[課題一覧]
A. 北京での生活を綴った文章のうち、「今日のお昼は日本料理を食べた」から「になってしまったんでしょう。」までを、末尾の語句も含めて一字一句そのまま書き写してください。
B. 北京での生活を綴った文章によると、筆者が国貿エリアのマンションを断念した理由は何ですか。

[文書の抜粋]
- - - -

まあ、パナソニック製には2度の故障で困らされたのだから無理は言いますまい。就寝時に使った際、枕元に置いた湿度計は50%を超していましたから(いつもなら20%台です)頑張ってはくれているみたいです。新しいパートナーとして一緒に冬を乗り切りたいと思います。

住んでみなきゃ分かりません

職場の上司の自宅にお誘いいただいて新年会。中国では今日からすでに仕事始めですが、日本では正月三が日真っ只中ということで。

私の上司の家は北京の「国貿」(こくぼう/グオマオ)というビジネスエリアのど真ん中にあります。オフィスビルなんかが多くて仕事で人と会うときくらいしか来る機会がないんですが、夜に来るとギラギラ度がすごいですねえ。

実は私も北京に来たばかりの頃、ここ国貿エリアのマンションも検討しました。家賃が高かったので断念したんですが、こうして改めて来るとオシャレですねえ。近所には高級ブランド店が建ち並び、ハイソな雰囲気がぷんぷん漂っています。

ただ上司に言わせると「もう一度選べるなら国貿には住まない」とのこと。高級ブランド店ばかりがあっても日々の生活には何の助けにもならないと言うのです。確かに、私の住むマンション近くは良くも悪くも雑多な「庶民的雰囲気」ですが飲食店は揃っていますしスーパーもあるので買い物にも困りません。いざ生活するとどんなものかは住んでからしか見えないのかもしれませんね。

突然消えた日本料理店

今日のお昼は日本料理を食べたいと思い立ち、会社近くにある日本料理店に足を運びました。店舗はマンション(かな?)の敷地内にあるため、まずはマンションの門をくぐらないといけません。ただ今日は門が閉まっているのです。おかしいなあ、今まで閉まっていたことなんてなかったのに……と門の外から日本料理店をのぞいてみると……

な、なんと!!めちゃくちゃに解体されてしまっています。この店いつも賑わっていました。閉店するような状況ではなかったはずで、一体どうしてこんなことになってしまったんでしょう。

よく利用していた身としてはリニューアルだと信じたいところですが、敷地の再開発で強制立ち退きという可能性も否めません。いずれにせよ何の前触れもなく解体するのがこの国らしい。仮にリニューアルだったとしても「工事はいつまで、リニューアルオープンは何月何日」くらい案内がないと、客が離れていくように感じます。ま、店主はそうしたかったのに「何らかの力で」解体工事がそれだけ急だったのかもしれません。本当のところは分かりませんけどね。

- - - -

[データ一覧]
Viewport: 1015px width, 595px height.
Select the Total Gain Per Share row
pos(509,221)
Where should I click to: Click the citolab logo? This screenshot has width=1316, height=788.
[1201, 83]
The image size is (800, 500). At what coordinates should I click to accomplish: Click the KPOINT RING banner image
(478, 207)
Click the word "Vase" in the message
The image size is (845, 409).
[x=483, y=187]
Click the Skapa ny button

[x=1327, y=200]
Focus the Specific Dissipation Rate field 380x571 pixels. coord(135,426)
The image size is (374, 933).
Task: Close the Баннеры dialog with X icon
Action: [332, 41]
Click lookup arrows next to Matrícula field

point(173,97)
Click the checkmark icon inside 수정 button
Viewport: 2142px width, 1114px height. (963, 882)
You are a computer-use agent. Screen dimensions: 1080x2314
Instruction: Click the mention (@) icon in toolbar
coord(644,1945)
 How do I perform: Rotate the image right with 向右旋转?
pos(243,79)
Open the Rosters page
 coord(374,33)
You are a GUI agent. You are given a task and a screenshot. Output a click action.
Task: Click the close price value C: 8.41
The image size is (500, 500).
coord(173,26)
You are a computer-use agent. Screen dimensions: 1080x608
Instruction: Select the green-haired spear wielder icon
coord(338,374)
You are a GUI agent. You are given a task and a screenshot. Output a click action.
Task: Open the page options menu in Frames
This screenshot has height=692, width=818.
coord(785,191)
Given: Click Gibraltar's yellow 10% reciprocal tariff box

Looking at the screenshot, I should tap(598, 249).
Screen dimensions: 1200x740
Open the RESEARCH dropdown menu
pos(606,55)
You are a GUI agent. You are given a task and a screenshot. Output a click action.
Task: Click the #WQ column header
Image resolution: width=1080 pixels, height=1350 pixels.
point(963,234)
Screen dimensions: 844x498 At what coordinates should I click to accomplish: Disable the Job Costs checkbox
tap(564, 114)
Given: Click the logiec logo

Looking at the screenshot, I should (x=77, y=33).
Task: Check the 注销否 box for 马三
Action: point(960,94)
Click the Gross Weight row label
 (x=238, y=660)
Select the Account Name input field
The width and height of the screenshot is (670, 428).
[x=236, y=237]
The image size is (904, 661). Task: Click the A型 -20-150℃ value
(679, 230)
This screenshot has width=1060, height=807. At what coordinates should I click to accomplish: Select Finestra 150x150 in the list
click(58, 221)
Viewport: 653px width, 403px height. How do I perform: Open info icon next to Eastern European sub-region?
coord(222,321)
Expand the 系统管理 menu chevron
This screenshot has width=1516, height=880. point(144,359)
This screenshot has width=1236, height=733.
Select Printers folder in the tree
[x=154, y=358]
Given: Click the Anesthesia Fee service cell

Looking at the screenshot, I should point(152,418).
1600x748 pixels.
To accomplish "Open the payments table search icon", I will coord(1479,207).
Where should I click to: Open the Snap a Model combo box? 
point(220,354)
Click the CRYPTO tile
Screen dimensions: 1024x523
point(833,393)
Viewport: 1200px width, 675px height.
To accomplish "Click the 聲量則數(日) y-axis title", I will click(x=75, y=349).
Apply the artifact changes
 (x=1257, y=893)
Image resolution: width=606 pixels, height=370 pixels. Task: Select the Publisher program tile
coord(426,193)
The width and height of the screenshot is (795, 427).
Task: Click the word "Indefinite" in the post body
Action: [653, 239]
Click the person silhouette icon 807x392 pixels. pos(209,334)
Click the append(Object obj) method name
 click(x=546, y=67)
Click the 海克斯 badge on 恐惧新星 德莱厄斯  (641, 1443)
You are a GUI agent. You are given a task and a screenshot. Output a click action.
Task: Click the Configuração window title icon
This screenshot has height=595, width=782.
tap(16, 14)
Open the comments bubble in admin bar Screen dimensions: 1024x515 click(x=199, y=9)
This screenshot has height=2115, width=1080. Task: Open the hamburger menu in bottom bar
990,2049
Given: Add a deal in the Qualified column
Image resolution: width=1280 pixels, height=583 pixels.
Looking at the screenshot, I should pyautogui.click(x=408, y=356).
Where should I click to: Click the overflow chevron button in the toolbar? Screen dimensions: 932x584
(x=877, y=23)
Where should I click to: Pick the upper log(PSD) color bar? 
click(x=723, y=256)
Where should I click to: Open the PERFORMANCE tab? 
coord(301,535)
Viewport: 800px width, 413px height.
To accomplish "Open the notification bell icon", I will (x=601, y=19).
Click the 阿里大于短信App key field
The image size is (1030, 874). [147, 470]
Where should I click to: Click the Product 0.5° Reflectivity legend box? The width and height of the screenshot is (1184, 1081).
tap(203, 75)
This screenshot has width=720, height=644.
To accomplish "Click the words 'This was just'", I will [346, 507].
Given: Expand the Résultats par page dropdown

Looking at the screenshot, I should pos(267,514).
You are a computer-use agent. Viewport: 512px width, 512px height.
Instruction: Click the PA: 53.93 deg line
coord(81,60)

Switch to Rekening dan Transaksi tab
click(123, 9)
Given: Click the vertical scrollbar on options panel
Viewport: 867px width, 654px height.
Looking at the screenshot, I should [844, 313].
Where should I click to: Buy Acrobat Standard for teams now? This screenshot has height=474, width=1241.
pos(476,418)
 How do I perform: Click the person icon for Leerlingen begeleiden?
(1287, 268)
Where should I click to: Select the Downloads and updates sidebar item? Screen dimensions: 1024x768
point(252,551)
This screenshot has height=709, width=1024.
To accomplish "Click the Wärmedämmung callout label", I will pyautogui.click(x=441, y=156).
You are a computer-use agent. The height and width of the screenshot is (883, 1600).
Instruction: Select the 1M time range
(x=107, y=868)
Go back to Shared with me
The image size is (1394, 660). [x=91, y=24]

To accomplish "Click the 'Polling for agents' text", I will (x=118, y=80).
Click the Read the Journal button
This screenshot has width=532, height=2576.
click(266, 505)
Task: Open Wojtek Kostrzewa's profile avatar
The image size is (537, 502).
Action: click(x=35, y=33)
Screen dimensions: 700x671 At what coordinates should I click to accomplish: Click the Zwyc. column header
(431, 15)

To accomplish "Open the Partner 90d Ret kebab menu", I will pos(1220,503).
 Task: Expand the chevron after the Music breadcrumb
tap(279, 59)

- - - -

[解答]
A.
今日のお昼は日本料理を食べたいと思い立ち、会社近くにある日本料理店に足を運びました。店舗はマンション(かな?)の敷地内にあるため、まずはマンションの門をくぐらないといけません。ただ今日は門が閉まっているのです。おかしいなあ、今まで閉まっていたことなんてなかったのに……と門の外から日本料理店をのぞいてみると……

な、なんと!!めちゃくちゃに解体されてしまっています。この店いつも賑わっていました。閉店するような状況ではなかったはずで、一体どうしてこんなことになってしまったんでしょう。

B. 家賃が高かったからです。